*本文*.
間取り図に書き込んだ時キチンと配置できた家具も、実際に使ってみると窮屈に感じたり、動きにくく感じてしまうことがあります。これは、家具をレイアウトする時に、動作に必要なスペースを考慮していなかった為です。
例えば、2m×2mのスペースがあったとします。
このスペースを「くつろぎ空間に。」と、幅180cm×奥行90cmのソファ、幅90cm×奥行60cmのテーブル、幅120cm×奥行45cmのTV台を選びます。この3点は4㎡のスペース内で納めることができますが、実際にそのスペースで過ごしてみると、「ソファに座った時テーブルに足が当たる。」「TV台の引き出しを開ける度にテーブルを動かす必要がある。」など、くつろげない空間になってしまうんですね。
お洒落な部屋には欠かせない家具選びのポイントでは、デザイン面での家具の選び方や材質、レイアウト方法を書いていますが、このページでは、実際の空間に家具を配置する時、どの程度のスペースを空けておく必要があるかを具体的に書いています。
お部屋の大きさがわかっていて、どんなサイズの家具を買うか悩んでいる場合は、このページを先に見た方が、「置いたは良いが使い勝手が悪い。」という失敗を防ぐことができます。
人が通るのに必要なスペース
住まいの中で一番重要なのは、何を置いても、自由に人が行き来できるスペースです。
家具をレイアウトする時は、家具同士の間や壁と家具の間にどの程度の空間が必要なのかを知っておきましょう。
人が移動するのに必要なスペース
- 横向きに通る:45cm
- 正面を向いて通る:60cm
- 正面を向いて二人がすれ違う:110~120cm
このスペースは最低限必要なスペースです。
収納家具を置く場合は、このスペースに「引き出しを開ける」「扉を開く」などのスペースを考慮する必要があります。
食べるのに必要なスペース
食事をする際の主な動作は、「椅子を引く」「腰を掛けている人の横を通る」です。
ダイニングスペースを作る時に考慮する必要があるスペース
- 椅子を引いて腰かける:椅子の背面から75cm
- 腰掛けている時:ダイニングスペースの前から椅子の後ろまで40~50cm
- 腰掛けている人の後ろを通る時:椅子の後ろから60~90cm
上の図は、一般的な2人用、4人用それぞれのダイニングセットの大きさを表したものです。
これに、腰掛ける為に椅子を引くスペースを書き入れると2人用では2.3×2m分、4人用では2.3×2.55m分のスペースが必要になります。(下図参照)
どうしてもスペースがとれないという場合は、キャスター付きの椅子や横から入り込めるベンチシートやダイニングソファを使うという手もあります。椅子を引く側では75cm、座らない方は60cmあれば十分です。
人が座らない側は、キッチンカウンターや壁などにつけてしまうこともできます。
椅子に腰かけている人の背後を通って食事を運ぶのに必要なスペースはテーブルの端から最低でも1mと覚えておきましょう。
くつろぐのに必要なスペース
くつろぐ場所と言えばリビングですね。
一般的には、リビングにソファ+テーブル+TV台というレイアウトが多いのではないでしょうか。

*データ一覧*.
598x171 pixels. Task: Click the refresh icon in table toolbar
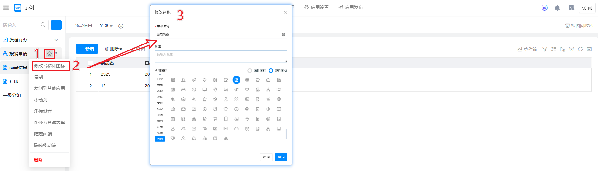580,49
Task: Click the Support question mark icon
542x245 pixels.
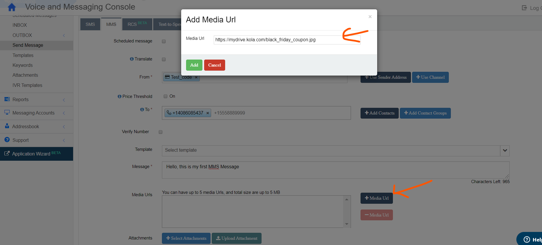Action: click(7, 140)
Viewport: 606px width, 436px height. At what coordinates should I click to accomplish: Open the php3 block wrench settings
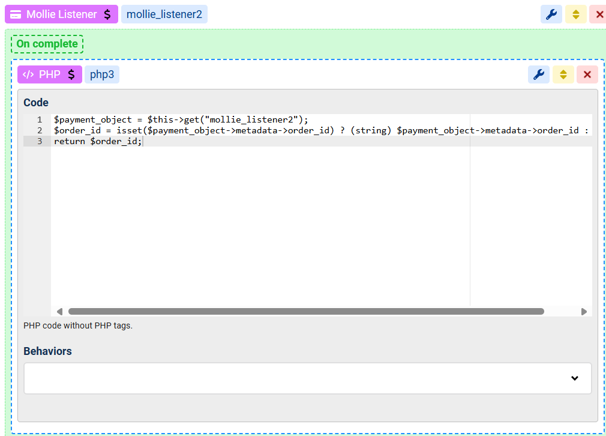538,74
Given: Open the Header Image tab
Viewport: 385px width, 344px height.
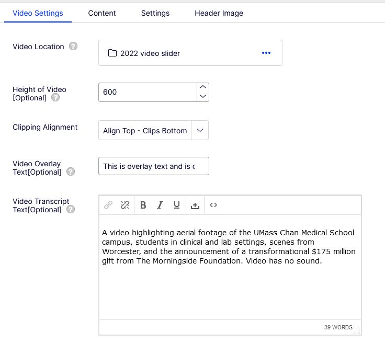Looking at the screenshot, I should 219,13.
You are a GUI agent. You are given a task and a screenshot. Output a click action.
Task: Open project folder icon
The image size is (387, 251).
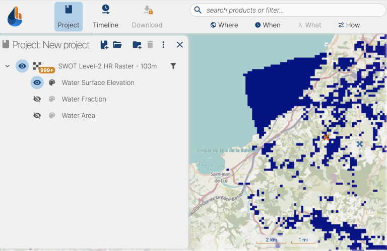[x=117, y=45]
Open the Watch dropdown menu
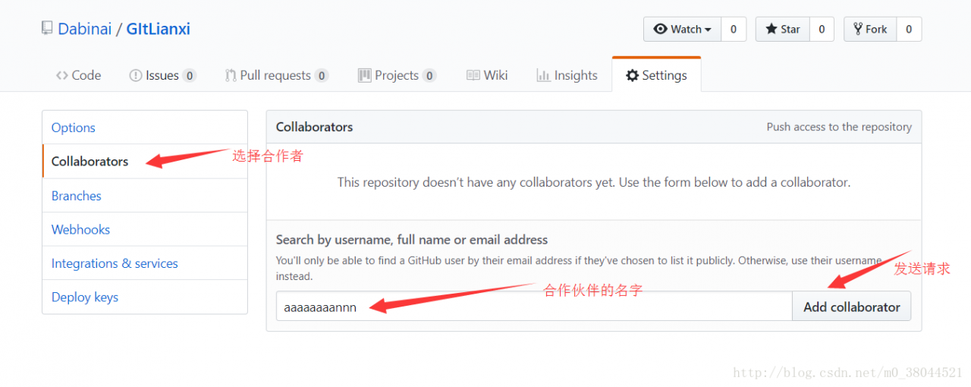This screenshot has height=387, width=971. pyautogui.click(x=682, y=30)
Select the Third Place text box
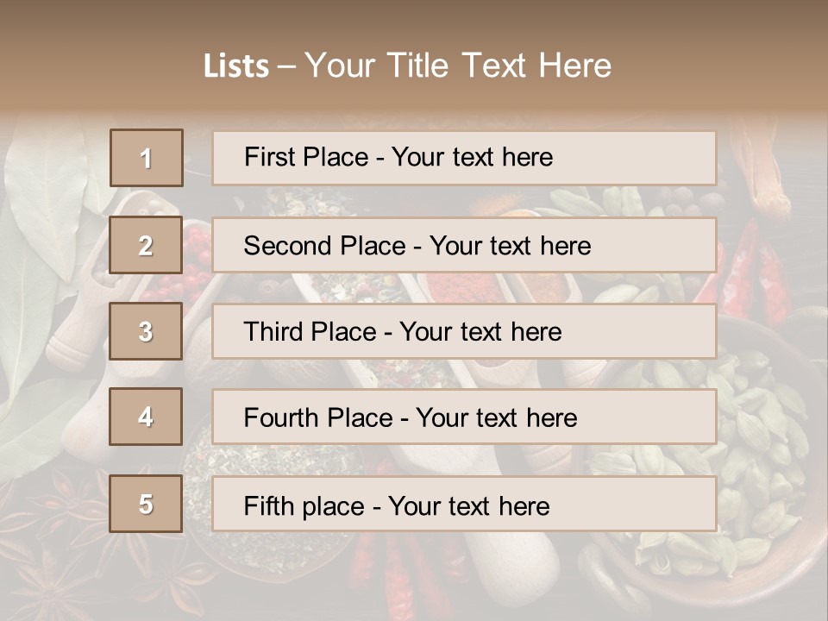828x621 pixels. [464, 331]
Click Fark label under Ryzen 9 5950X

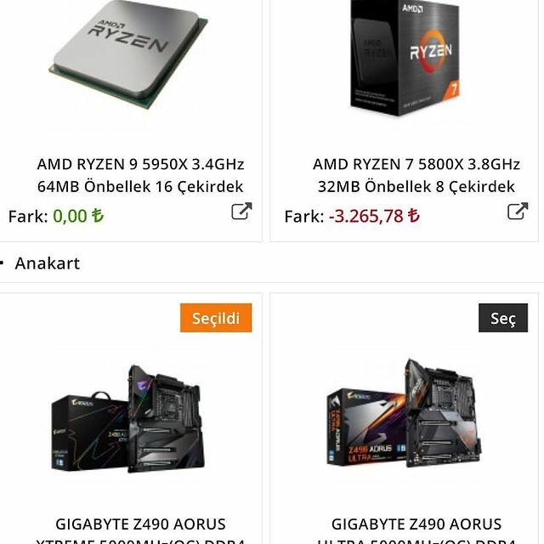tap(28, 216)
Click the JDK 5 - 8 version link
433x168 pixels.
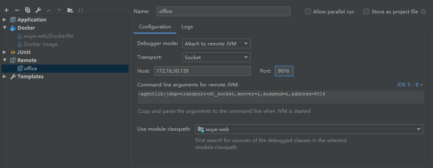(x=410, y=84)
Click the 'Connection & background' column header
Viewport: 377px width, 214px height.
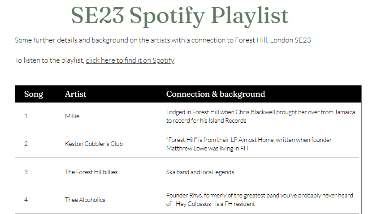click(216, 94)
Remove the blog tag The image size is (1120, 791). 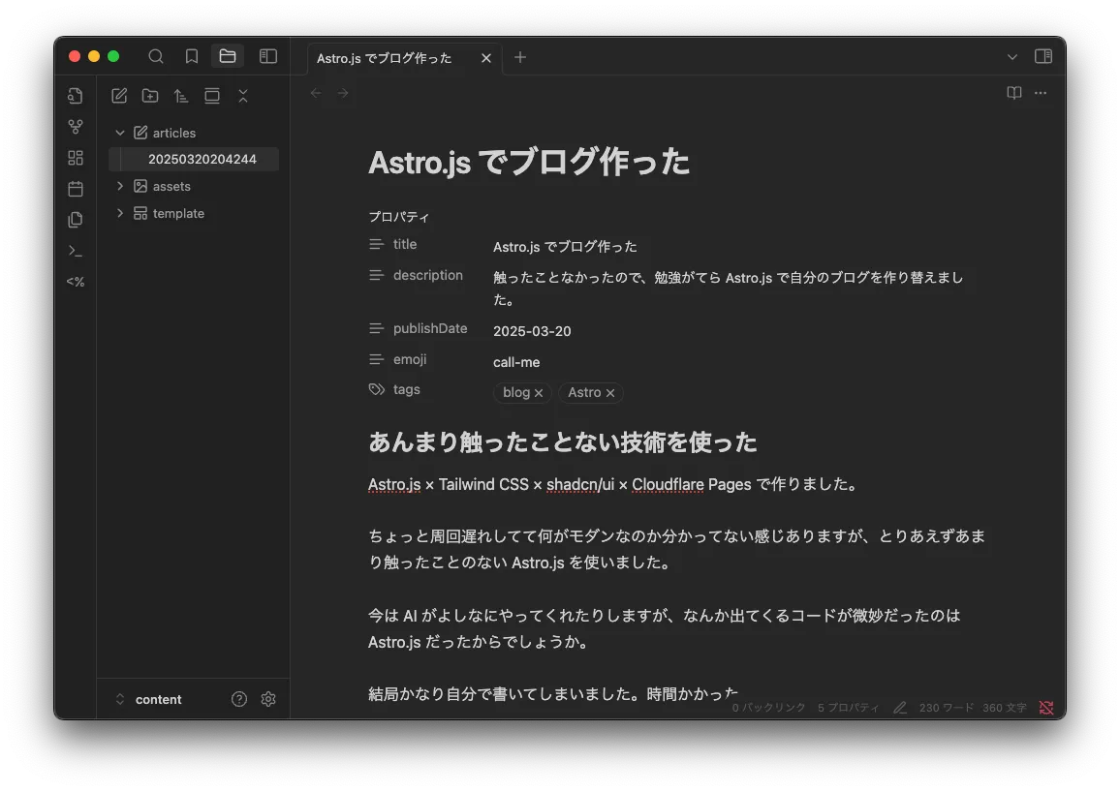pyautogui.click(x=539, y=393)
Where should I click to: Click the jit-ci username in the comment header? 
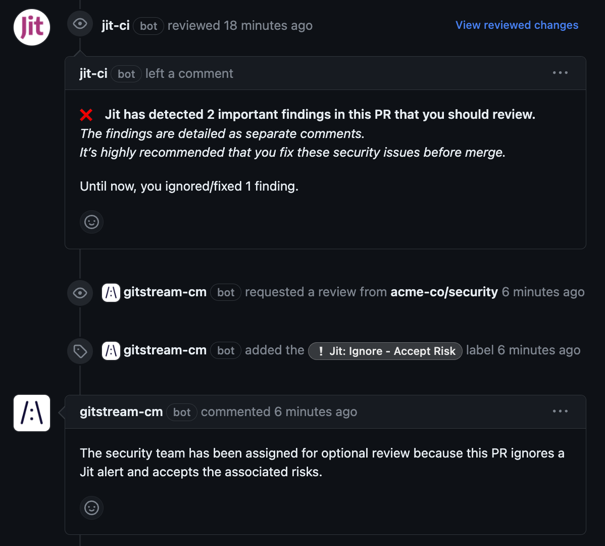93,73
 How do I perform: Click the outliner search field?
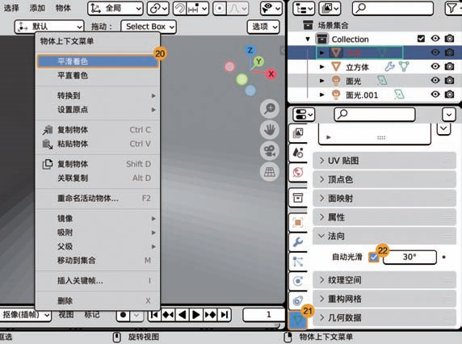[x=393, y=8]
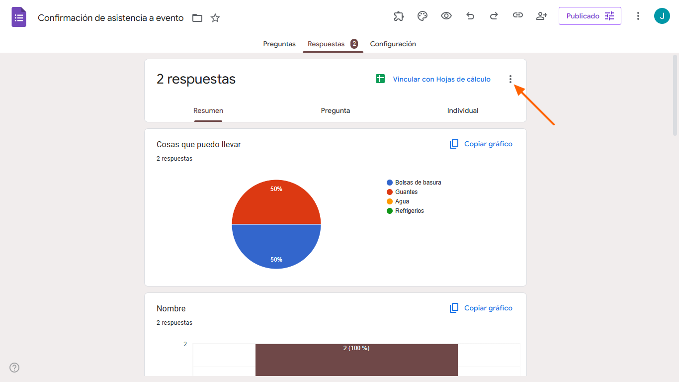The width and height of the screenshot is (679, 382).
Task: Open help via the question mark icon
Action: click(x=14, y=368)
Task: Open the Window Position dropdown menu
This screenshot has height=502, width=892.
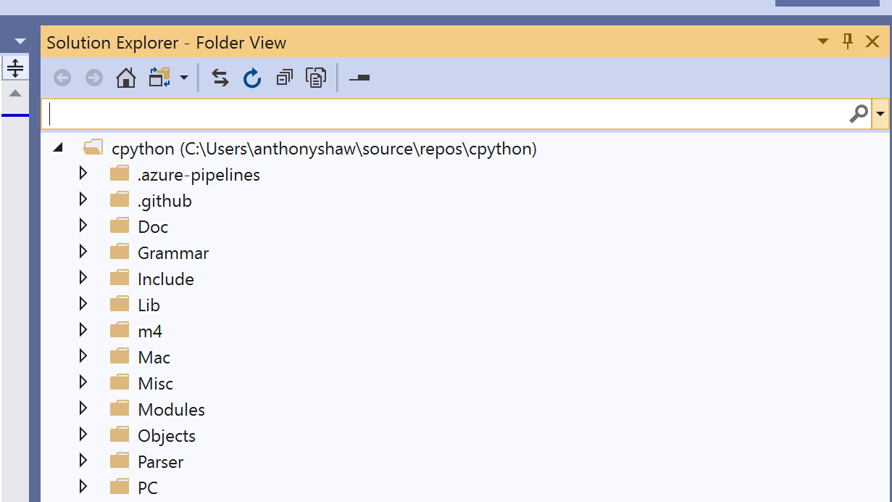Action: 823,42
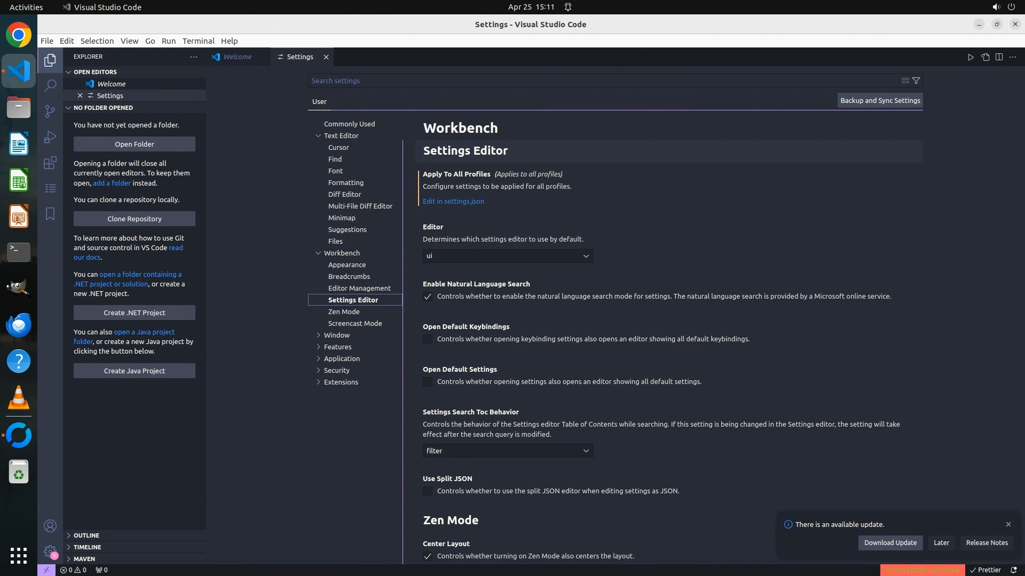Open the Source Control view
This screenshot has width=1025, height=576.
[50, 111]
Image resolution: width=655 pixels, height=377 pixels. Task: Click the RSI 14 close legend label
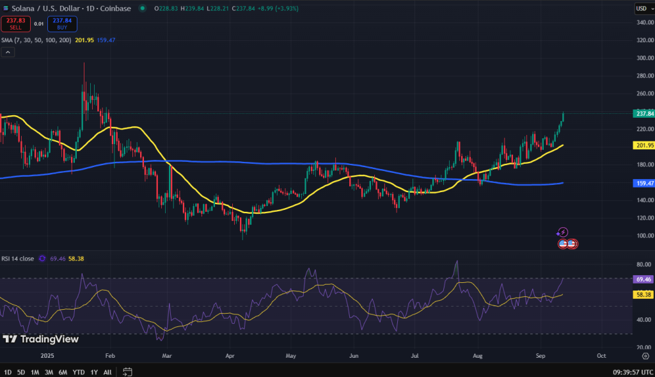pyautogui.click(x=17, y=259)
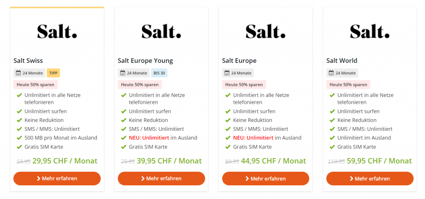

*課題*.
- A) 本文のうち、「食べるのに必要なスペース」を含むところから始めて「が多いのではないでしょうか。」のところで終わる部分を、一字も変えずに書き出してください。
- B) 本文によると、正面を向いた二人がすれ違うには、どのくらいの幅が必要ですか。
データではなく、本文だけを手がかりにしてください。

*課題別の解答*.
- A)
食べるのに必要なスペース
食事をする際の主な動作は、「椅子を引く」「腰を掛けている人の横を通る」です。
ダイニングスペースを作る時に考慮する必要があるスペース
- 椅子を引いて腰かける:椅子の背面から75cm
- 腰掛けている時:ダイニングスペースの前から椅子の後ろまで40~50cm
- 腰掛けている人の後ろを通る時:椅子の後ろから60~90cm
上の図は、一般的な2人用、4人用それぞれのダイニングセットの大きさを表したものです。
これに、腰掛ける為に椅子を引くスペースを書き入れると2人用では2.3×2m分、4人用では2.3×2.55m分のスペースが必要になります。(下図参照)
どうしてもスペースがとれないという場合は、キャスター付きの椅子や横から入り込めるベンチシートやダイニングソファを使うという手もあります。椅子を引く側では75cm、座らない方は60cmあれば十分です。
人が座らない側は、キッチンカウンターや壁などにつけてしまうこともできます。
椅子に腰かけている人の背後を通って食事を運ぶのに必要なスペースはテーブルの端から最低でも1mと覚えておきましょう。
くつろぐのに必要なスペース
くつろぐ場所と言えばリビングですね。
一般的には、リビングにソファ+テーブル+TV台というレイアウトが多いのではないでしょうか。

- B) 110~120cmです。